Required action — Below are the entries. Transcribe exactly the lines from the one with "www.youtube.com/@NASCARBrasilSprintRace (1151, 874)" through the one with "Miscelánea Fiscal 2022 (64, 2150)", ends included, and leave out all others.

(Beginning of Available data)

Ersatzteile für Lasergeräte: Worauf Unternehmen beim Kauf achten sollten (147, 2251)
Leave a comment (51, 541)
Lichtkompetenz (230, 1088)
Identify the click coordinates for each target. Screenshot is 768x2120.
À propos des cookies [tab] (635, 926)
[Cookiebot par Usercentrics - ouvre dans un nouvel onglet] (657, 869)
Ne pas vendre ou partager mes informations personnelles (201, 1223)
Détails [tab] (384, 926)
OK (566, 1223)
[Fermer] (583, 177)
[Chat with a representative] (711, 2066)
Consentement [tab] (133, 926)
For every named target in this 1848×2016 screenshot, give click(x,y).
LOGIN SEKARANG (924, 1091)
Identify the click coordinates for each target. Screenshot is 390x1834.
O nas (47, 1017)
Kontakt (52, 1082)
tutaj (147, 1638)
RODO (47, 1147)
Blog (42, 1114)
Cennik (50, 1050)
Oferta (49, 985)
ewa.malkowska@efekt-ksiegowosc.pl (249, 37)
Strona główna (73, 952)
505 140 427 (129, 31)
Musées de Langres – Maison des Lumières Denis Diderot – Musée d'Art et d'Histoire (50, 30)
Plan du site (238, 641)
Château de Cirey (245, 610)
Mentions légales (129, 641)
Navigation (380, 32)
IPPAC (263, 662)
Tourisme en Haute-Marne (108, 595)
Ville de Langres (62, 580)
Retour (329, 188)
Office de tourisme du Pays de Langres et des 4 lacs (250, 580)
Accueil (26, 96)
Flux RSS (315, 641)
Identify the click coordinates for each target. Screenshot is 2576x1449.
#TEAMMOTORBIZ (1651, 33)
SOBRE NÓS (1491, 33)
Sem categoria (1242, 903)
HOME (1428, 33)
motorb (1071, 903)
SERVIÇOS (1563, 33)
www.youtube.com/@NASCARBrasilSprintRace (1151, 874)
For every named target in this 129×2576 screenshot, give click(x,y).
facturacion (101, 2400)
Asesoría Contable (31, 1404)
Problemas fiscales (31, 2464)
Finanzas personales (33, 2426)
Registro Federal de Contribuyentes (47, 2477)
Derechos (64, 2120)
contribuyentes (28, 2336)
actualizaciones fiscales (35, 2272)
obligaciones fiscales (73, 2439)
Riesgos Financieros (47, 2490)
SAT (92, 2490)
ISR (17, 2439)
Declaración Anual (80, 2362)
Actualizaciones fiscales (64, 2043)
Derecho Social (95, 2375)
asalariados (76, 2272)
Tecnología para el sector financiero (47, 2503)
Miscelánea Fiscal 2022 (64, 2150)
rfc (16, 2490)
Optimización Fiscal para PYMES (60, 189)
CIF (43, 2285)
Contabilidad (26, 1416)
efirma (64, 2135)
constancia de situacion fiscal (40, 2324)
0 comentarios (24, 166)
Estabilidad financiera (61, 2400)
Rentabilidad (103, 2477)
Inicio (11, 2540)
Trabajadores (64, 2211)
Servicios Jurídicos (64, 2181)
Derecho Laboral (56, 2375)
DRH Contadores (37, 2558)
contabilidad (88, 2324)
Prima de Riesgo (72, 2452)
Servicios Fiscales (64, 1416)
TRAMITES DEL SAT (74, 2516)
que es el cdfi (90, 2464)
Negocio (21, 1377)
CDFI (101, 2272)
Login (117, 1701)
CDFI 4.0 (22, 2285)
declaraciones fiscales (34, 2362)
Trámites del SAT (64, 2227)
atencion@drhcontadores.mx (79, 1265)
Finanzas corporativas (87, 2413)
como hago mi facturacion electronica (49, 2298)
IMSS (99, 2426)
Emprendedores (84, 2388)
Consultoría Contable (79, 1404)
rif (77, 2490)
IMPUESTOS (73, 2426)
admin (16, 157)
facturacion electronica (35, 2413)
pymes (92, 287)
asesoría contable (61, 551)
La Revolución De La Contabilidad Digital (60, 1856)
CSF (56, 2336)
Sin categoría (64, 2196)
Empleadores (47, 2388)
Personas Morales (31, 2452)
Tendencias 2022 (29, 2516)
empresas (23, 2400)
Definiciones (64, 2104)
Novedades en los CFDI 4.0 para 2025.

(End of Available data)

Result for this task —
www.youtube.com/@NASCARBrasilSprintRace (1151, 874)
For every named target in this 129×2576 screenshot, give click(x,y).
facturacion (101, 2400)
Asesoría Contable (31, 1404)
Problemas fiscales (31, 2464)
Finanzas personales (33, 2426)
Registro Federal de Contribuyentes (47, 2477)
Derechos (64, 2120)
contribuyentes (28, 2336)
actualizaciones fiscales (35, 2272)
obligaciones fiscales (73, 2439)
Riesgos Financieros (47, 2490)
SAT (92, 2490)
ISR (17, 2439)
Declaración Anual (80, 2362)
Actualizaciones fiscales (64, 2043)
Derecho Social (95, 2375)
asalariados (76, 2272)
Tecnología para el sector financiero (47, 2503)
Miscelánea Fiscal 2022 (64, 2150)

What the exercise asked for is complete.